JAKARTA — Sekretaris Fraksi PKS DPR RI, Ledia Hanifa Amaliah, menegaskan bahwa perjuangan menghadirkan kebijakan yang berpihak pada keluarga membutuhkan ketekunan, strategi, dan kemampuan membangun konsensus politik secara bertahap.
Hal tersebut disampaikan Ledia saat menerima kunjungan Women’s Wing dari People’s Action Party (PAP) di DPP PKS, Selasa (19/5/2026). Dalam pertemuan tersebut, Ledia berbagi pengalaman Fraksi PKS dalam memperjuangkan agenda legislasi yang berfokus pada penguatan keluarga, ibu, dan anak.
Menurut Ledia, Fraksi PKS pada 2020 pernah menginisiasi rancangan regulasi yang secara khusus menempatkan keluarga sebagai pusat pembangunan. Namun, usulan tersebut belum memperoleh dukungan politik yang memadai untuk dapat dibahas lebih lanjut di parlemen.
“Kami belajar bahwa dalam proses legislasi, tidak semua gagasan dapat langsung diwujudkan.
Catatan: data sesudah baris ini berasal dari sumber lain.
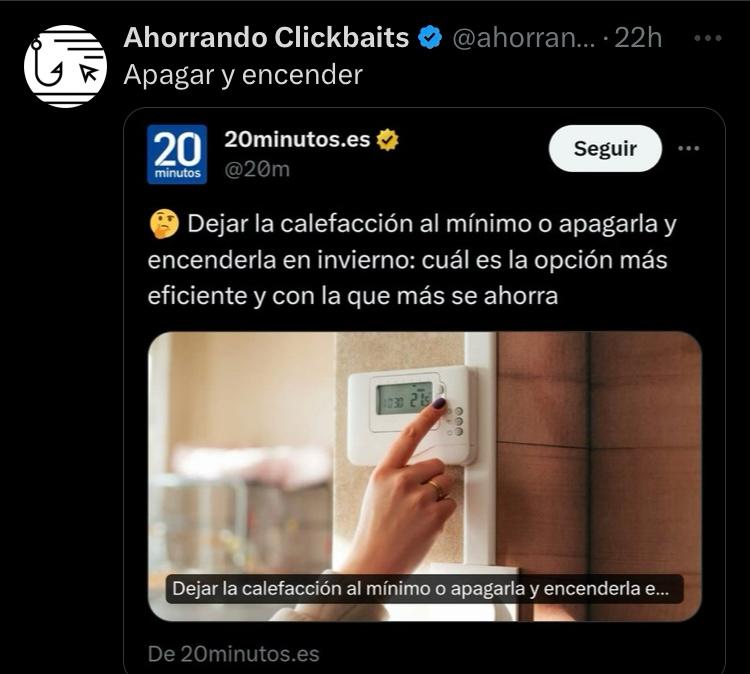
Task: Click the 20minutos.es account name
Action: coord(297,139)
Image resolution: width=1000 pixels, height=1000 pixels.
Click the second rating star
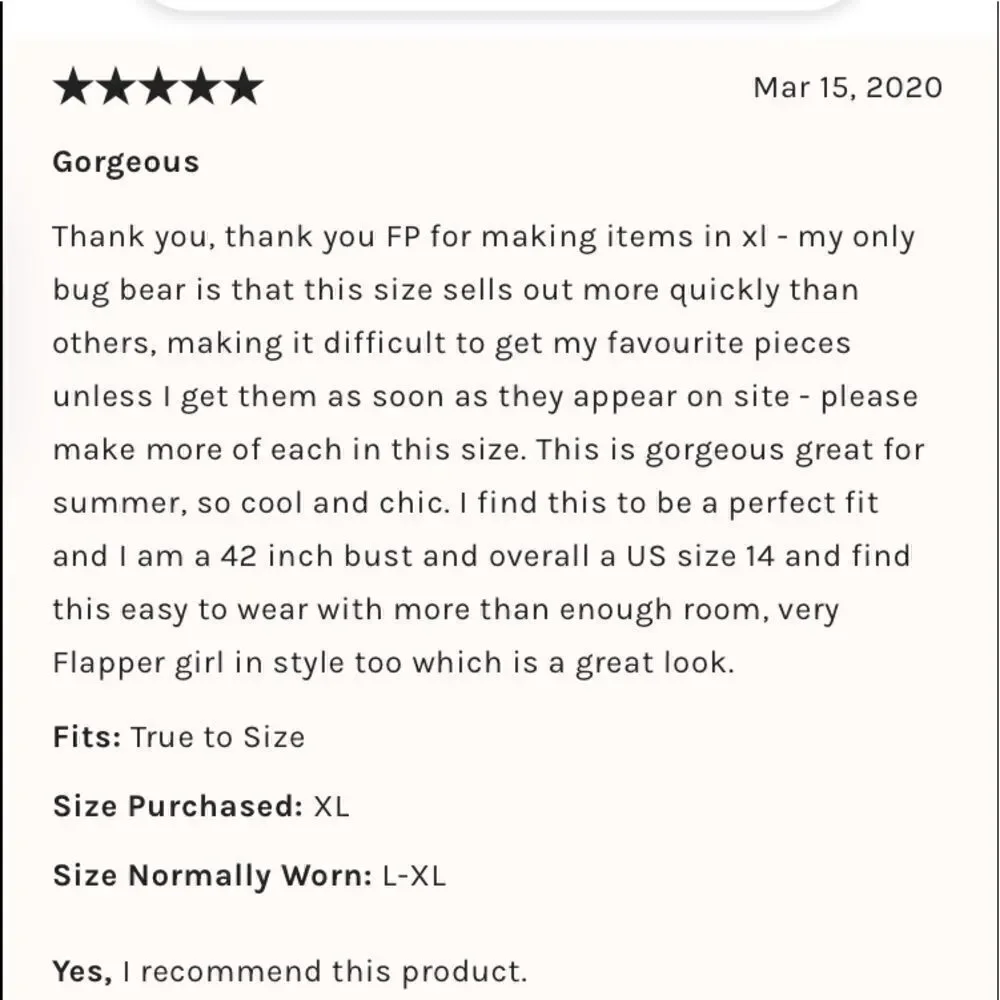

Tetapi selama substansinya penting bagi masyarakat, perjuangan harus terus dilanjutkan dengan strategi yang lebih adaptif,” ujar Ledia.
Alih-alih menghentikan upaya, Fraksi PKS kemudian memecah berbagai gagasan utama dari usulan tersebut dan memasukkannya ke dalam pembahasan Undang-Undang Kesejahteraan Ibu dan Anak pada Fase 1.000 Hari Pertama Kehidupan.
Melalui pendekatan tersebut, sejumlah substansi penting berhasil diakomodasi, antara lain penguatan peran ayah dalam pengasuhan, dukungan terhadap ibu menyusui, serta sistem dukungan keluarga yang lebih komprehensif bagi ibu dan anak.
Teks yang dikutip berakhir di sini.